** Start **

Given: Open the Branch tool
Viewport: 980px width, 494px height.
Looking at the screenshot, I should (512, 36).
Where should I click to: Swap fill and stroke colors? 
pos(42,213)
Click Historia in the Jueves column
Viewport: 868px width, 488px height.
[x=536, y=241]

** End **
** Start **

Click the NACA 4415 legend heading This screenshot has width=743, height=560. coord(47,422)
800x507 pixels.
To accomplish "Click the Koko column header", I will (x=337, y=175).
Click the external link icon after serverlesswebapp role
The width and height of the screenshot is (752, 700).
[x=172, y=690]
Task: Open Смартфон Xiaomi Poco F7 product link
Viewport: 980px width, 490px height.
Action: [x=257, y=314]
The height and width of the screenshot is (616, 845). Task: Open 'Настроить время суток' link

** End **

**STATED EXERCISE**
Please pick out and copy every line of the records that contains the string "width". Case counts.

**REPLY**
Viewport: 980px width, 494px height.
Viewport: 868px width, 488px height.
Click the NACA 4415 legend heading This screenshot has width=743, height=560. coord(47,422)
The width and height of the screenshot is (752, 700).
Viewport: 980px width, 490px height.
The height and width of the screenshot is (616, 845). Task: Open 'Настроить время суток' link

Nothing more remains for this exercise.